◆ TASK STATEMENT:
Go over the records and copy every line with the string "computer".

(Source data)
Content starts
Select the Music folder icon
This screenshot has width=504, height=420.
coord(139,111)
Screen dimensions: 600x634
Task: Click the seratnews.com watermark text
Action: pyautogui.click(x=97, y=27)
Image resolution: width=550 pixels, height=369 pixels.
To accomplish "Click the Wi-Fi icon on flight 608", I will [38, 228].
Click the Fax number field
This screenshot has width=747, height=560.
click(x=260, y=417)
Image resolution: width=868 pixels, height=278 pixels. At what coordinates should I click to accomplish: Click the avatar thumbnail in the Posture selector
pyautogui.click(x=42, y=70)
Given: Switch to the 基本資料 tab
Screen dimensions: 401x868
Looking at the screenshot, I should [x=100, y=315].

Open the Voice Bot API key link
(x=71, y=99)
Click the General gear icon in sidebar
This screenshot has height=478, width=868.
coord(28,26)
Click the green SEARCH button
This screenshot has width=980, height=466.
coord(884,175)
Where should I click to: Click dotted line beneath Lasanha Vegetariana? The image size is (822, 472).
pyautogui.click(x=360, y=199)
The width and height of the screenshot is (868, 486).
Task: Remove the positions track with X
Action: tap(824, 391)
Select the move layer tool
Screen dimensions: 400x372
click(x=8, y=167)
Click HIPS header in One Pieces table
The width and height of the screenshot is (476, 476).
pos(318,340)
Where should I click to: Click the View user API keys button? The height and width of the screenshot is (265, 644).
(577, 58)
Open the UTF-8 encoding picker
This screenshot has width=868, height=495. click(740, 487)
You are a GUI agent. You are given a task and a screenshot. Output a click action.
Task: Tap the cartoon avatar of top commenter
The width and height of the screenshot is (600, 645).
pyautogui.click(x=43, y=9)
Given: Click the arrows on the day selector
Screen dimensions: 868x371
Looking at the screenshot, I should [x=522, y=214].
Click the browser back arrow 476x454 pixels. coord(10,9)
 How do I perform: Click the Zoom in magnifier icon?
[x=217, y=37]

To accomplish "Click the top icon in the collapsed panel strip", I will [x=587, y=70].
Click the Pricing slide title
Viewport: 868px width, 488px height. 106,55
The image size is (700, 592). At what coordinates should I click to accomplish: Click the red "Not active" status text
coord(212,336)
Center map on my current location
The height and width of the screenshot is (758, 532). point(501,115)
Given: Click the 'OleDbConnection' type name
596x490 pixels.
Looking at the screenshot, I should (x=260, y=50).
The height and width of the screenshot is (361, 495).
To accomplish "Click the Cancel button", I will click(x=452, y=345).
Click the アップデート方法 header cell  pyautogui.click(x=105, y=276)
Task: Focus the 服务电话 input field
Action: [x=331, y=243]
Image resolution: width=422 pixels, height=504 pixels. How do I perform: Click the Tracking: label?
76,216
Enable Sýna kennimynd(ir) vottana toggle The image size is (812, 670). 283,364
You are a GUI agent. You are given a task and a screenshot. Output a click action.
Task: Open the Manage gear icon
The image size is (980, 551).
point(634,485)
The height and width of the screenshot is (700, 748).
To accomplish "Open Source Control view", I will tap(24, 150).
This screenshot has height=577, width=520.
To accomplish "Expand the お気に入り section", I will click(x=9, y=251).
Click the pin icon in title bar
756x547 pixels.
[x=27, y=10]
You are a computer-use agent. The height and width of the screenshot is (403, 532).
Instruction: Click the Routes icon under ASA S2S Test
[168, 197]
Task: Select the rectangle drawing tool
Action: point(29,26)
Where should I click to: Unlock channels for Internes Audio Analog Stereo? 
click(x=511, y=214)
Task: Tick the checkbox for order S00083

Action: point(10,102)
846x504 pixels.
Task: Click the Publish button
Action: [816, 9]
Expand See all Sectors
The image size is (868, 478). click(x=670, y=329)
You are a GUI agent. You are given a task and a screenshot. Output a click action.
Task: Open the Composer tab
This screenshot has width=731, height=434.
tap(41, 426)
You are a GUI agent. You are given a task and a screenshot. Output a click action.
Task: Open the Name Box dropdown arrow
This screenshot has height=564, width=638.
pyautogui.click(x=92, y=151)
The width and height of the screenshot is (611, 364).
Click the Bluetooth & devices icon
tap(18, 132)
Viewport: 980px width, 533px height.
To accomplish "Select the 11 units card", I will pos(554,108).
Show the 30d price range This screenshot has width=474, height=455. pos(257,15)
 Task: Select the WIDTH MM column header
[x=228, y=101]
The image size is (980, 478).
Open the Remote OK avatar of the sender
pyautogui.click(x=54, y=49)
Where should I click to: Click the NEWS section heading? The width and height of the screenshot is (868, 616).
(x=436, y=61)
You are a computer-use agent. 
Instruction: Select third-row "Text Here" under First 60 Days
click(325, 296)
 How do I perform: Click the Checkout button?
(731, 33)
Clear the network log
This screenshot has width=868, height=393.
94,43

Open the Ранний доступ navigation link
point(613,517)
Content ends
◆ EXERCISE OUTPUT:
You are a computer-use agent. The height and width of the screenshot is (403, 532).
You are a computer-use agent. 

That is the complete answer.